> [Records to use]
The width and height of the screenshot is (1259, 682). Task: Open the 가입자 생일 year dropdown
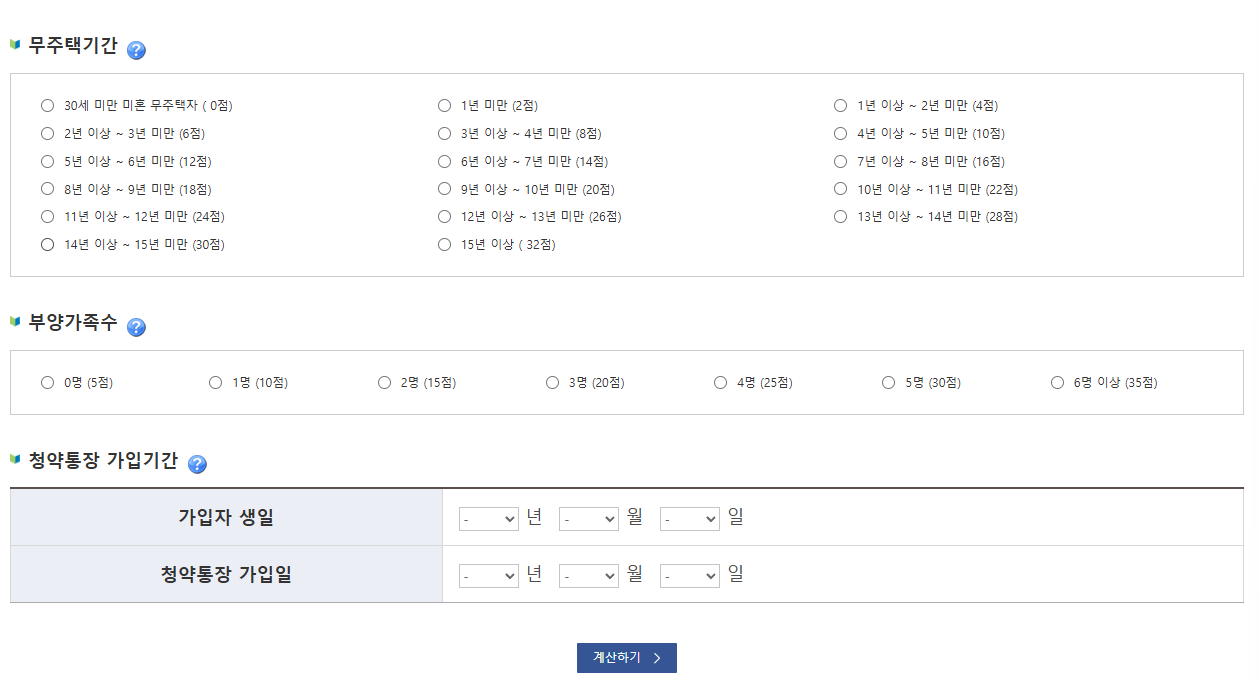click(488, 518)
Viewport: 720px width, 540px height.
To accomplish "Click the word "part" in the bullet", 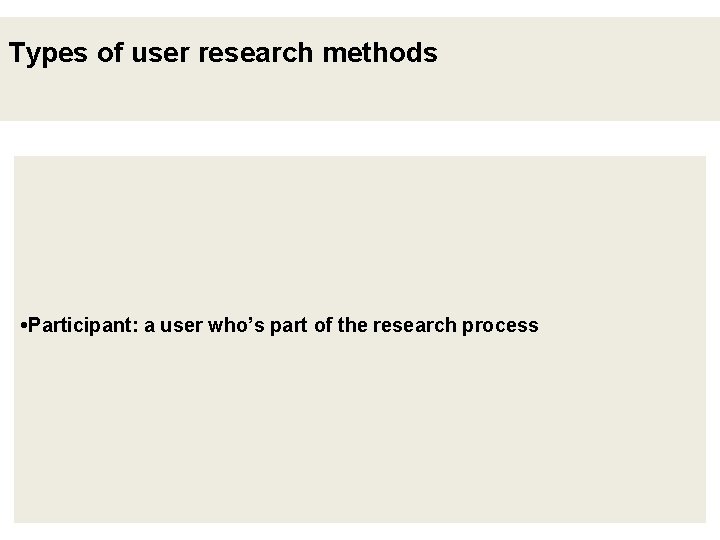I will click(x=288, y=326).
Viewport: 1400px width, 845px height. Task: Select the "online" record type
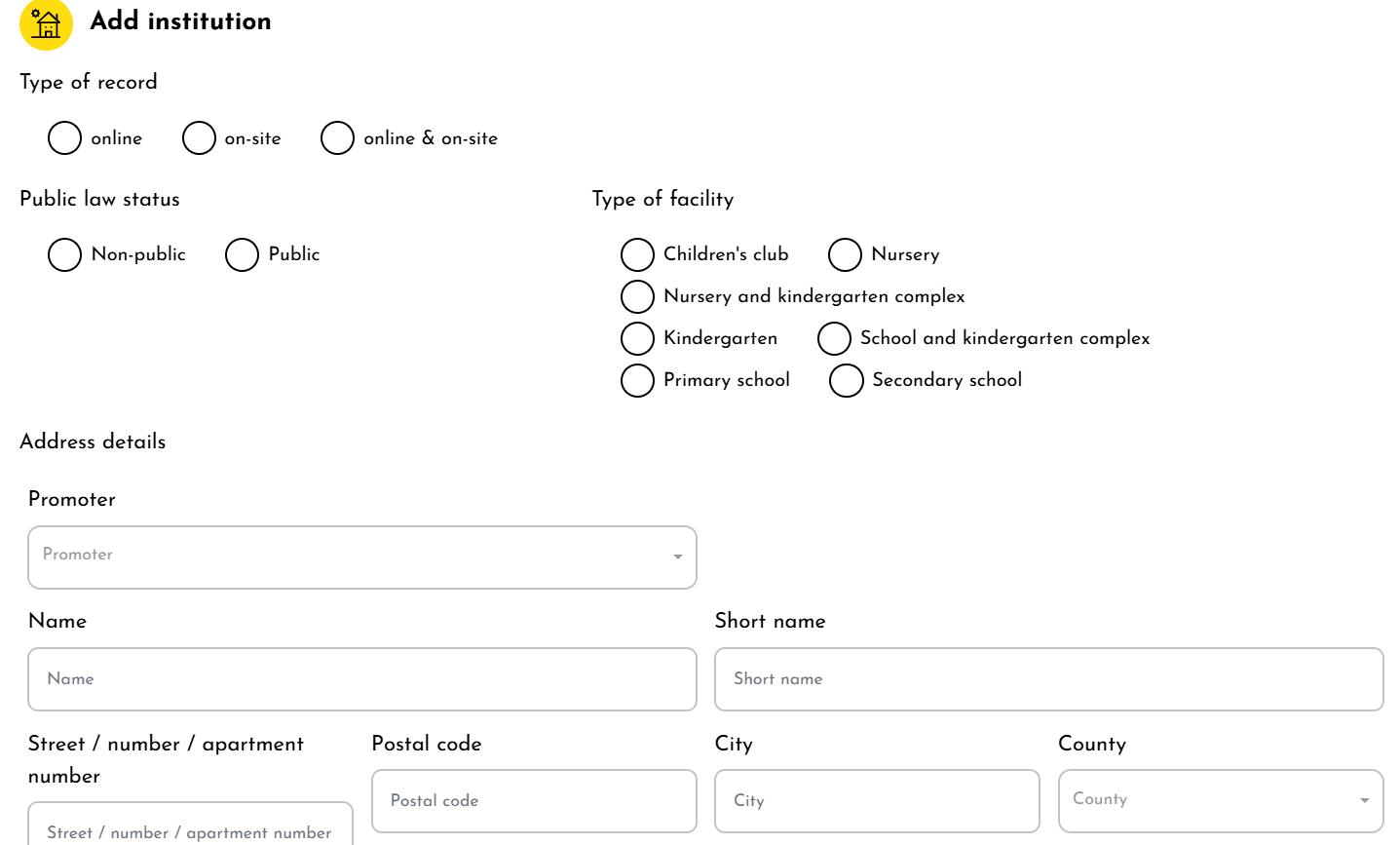64,138
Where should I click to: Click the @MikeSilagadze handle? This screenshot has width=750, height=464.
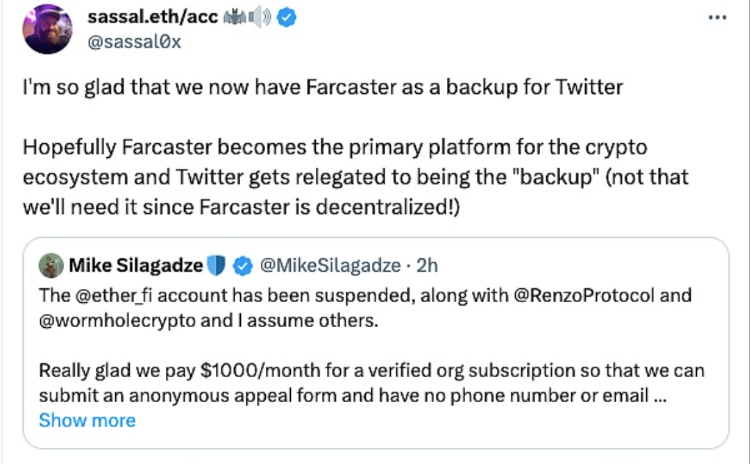tap(328, 266)
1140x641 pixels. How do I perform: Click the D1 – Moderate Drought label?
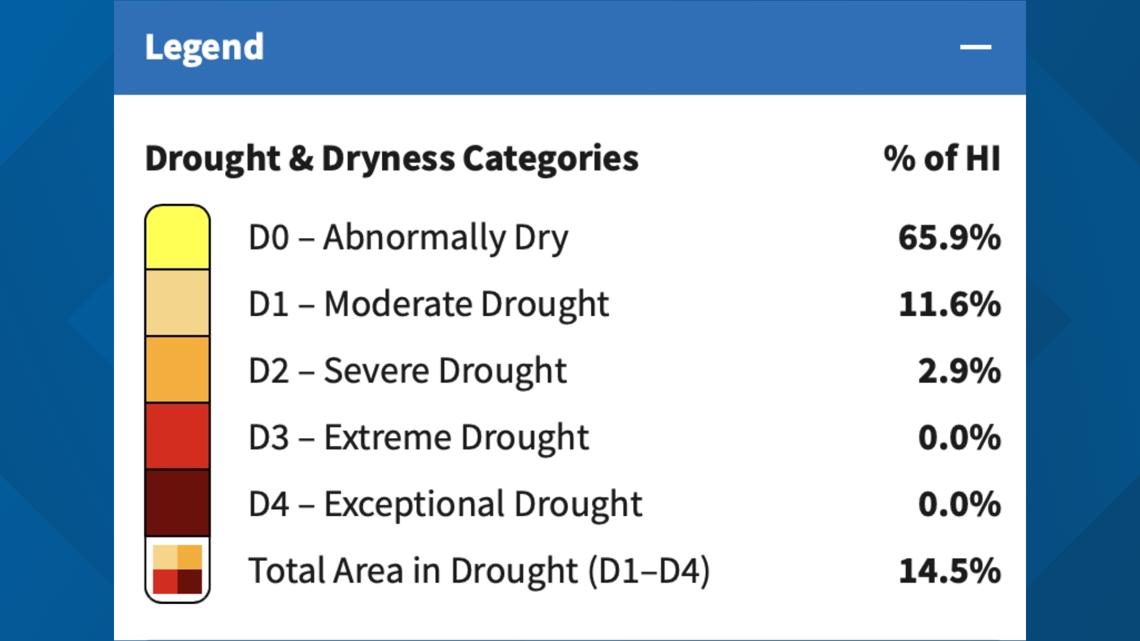click(x=428, y=304)
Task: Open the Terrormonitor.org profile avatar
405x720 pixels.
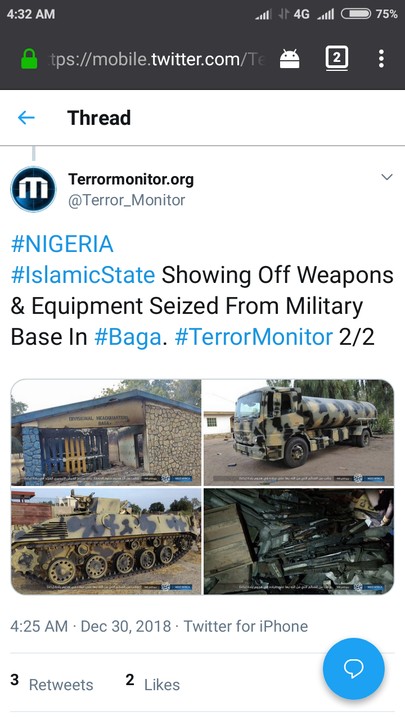Action: [x=34, y=189]
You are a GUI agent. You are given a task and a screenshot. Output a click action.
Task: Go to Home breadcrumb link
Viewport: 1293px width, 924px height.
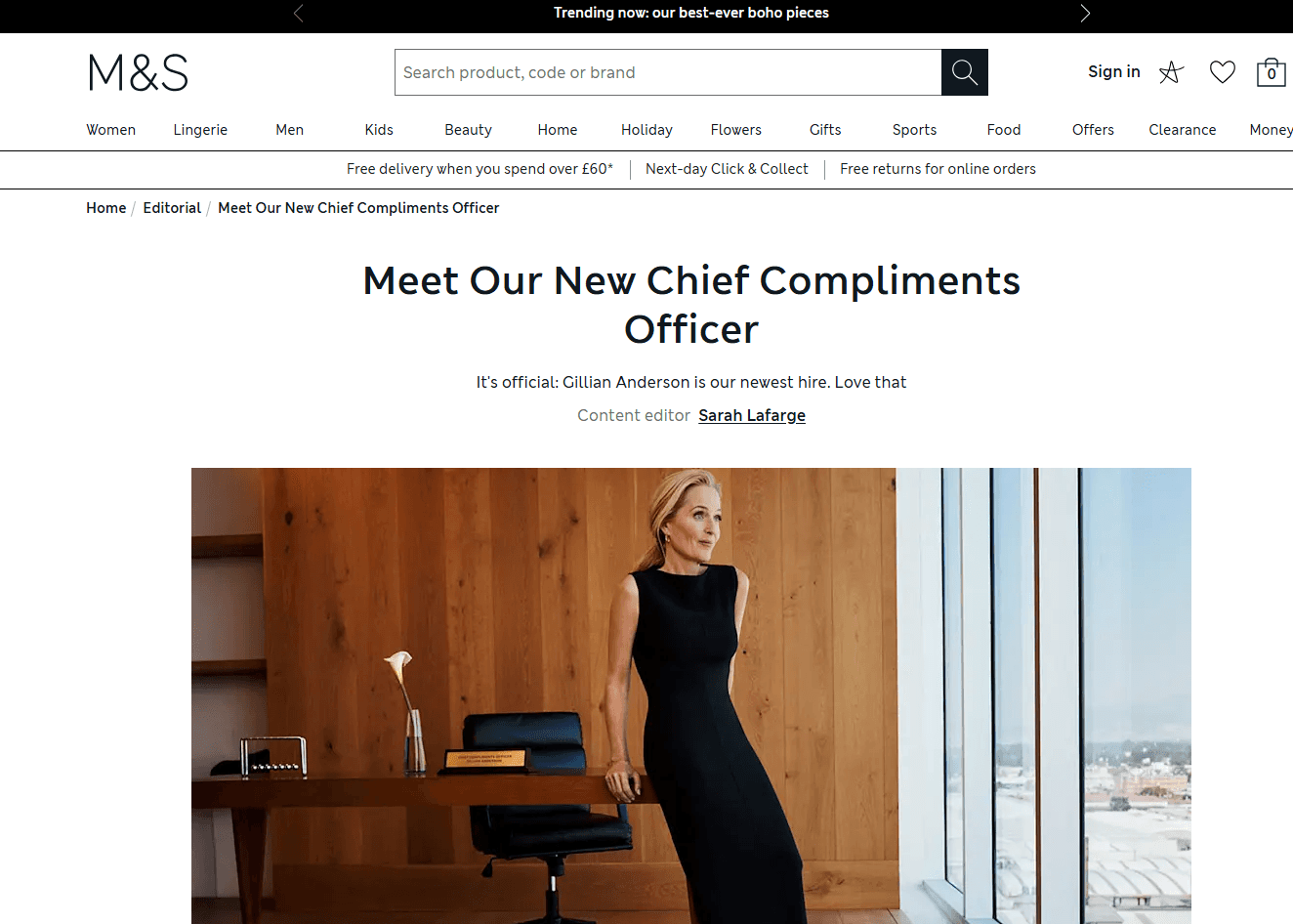pos(105,208)
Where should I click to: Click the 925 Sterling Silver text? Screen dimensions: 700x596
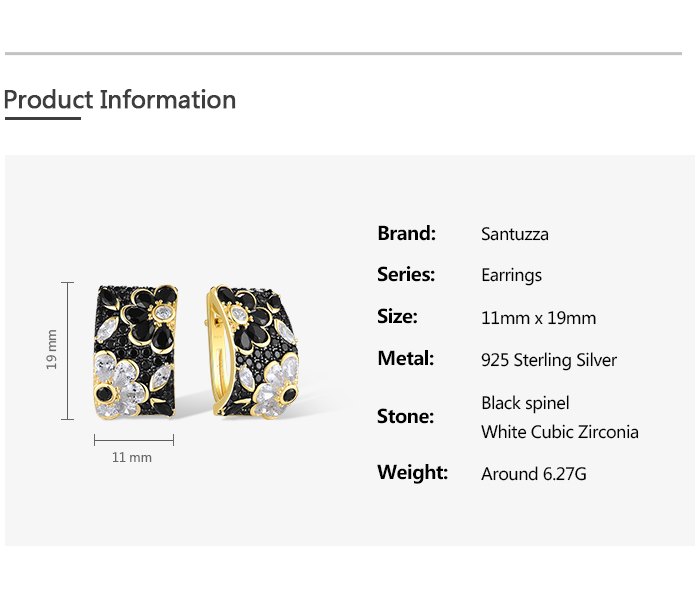pyautogui.click(x=549, y=360)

> [Your objective] Your answer must be exactly the lines from the one containing "You are a GUI" through the last line of the records above, both included, with every picture left out.

> [Answer to this task]
You are a GUI agent. You are given a task and a screenshot. Output a click action.
Task: Go to Home breadcrumb link
Viewport: 1293px width, 924px height.
pos(105,208)
Where should I click to: Click the 925 Sterling Silver text? Screen dimensions: 700x596
pyautogui.click(x=549, y=360)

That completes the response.